▶ _Item coordinate data_
════════

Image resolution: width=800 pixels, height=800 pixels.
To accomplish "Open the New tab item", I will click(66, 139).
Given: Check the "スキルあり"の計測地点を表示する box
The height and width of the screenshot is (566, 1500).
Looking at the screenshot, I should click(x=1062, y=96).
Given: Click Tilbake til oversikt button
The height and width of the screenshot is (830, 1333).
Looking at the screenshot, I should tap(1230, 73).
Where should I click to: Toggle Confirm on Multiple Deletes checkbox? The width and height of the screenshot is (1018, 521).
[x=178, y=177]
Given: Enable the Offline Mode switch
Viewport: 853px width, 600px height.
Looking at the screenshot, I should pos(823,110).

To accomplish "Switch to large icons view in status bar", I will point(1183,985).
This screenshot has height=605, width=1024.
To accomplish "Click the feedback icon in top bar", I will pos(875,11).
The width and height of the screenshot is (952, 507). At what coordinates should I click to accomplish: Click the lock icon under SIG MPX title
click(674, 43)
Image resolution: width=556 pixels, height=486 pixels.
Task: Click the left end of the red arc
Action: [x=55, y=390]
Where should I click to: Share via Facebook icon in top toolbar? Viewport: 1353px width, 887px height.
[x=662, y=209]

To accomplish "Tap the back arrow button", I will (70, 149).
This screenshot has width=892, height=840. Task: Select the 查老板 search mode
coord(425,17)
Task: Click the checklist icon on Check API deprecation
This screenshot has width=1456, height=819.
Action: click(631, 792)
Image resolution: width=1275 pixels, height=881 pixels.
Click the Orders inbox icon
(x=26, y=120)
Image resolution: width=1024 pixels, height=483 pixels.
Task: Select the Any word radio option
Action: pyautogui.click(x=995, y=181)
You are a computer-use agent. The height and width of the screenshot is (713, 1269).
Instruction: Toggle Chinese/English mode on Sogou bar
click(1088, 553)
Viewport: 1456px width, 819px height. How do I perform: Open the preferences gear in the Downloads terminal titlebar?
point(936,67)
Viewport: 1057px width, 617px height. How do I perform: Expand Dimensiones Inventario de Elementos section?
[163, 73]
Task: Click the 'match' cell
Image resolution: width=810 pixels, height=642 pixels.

════════

Can you output every line of the items above as a JSON list of strings, one string per line, skipping blank lines?

▶ _COMPLETE ANSWER_
[
  "Image resolution: width=800 pixels, height=800 pixels.",
  "To accomplish \"Open the New tab item\", I will click(66, 139).",
  "Given: Check the \"スキルあり\"の計測地点を表示する box",
  "The height and width of the screenshot is (566, 1500).",
  "Looking at the screenshot, I should click(x=1062, y=96).",
  "Given: Click Tilbake til oversikt button",
  "The height and width of the screenshot is (830, 1333).",
  "Looking at the screenshot, I should tap(1230, 73).",
  "Where should I click to: Toggle Confirm on Multiple Deletes checkbox? The width and height of the screenshot is (1018, 521).",
  "[x=178, y=177]",
  "Given: Enable the Offline Mode switch",
  "Viewport: 853px width, 600px height.",
  "Looking at the screenshot, I should pos(823,110).",
  "To accomplish \"Switch to large icons view in status bar\", I will point(1183,985).",
  "This screenshot has height=605, width=1024.",
  "To accomplish \"Click the feedback icon in top bar\", I will pos(875,11).",
  "The width and height of the screenshot is (952, 507). At what coordinates should I click to accomplish: Click the lock icon under SIG MPX title",
  "click(674, 43)",
  "Image resolution: width=556 pixels, height=486 pixels.",
  "Task: Click the left end of the red arc",
  "Action: [x=55, y=390]",
  "Where should I click to: Share via Facebook icon in top toolbar? Viewport: 1353px width, 887px height.",
  "[x=662, y=209]",
  "To accomplish \"Tap the back arrow button\", I will (70, 149).",
  "This screenshot has width=892, height=840. Task: Select the 查老板 search mode",
  "coord(425,17)",
  "Task: Click the checklist icon on Check API deprecation",
  "This screenshot has width=1456, height=819.",
  "Action: click(631, 792)",
  "Image resolution: width=1275 pixels, height=881 pixels.",
  "Click the Orders inbox icon",
  "(x=26, y=120)",
  "Image resolution: width=1024 pixels, height=483 pixels.",
  "Task: Select the Any word radio option",
  "Action: pyautogui.click(x=995, y=181)",
  "You are a computer-use agent. The height and width of the screenshot is (713, 1269).",
  "Instruction: Toggle Chinese/English mode on Sogou bar",
  "click(1088, 553)",
  "Viewport: 1456px width, 819px height. How do I perform: Open the preferences gear in the Downloads terminal titlebar?",
  "point(936,67)",
  "Viewport: 1057px width, 617px height. How do I perform: Expand Dimensiones Inventario de Elementos section?",
  "[163, 73]",
  "Task: Click the 'match' cell",
  "Image resolution: width=810 pixels, height=642 pixels."
]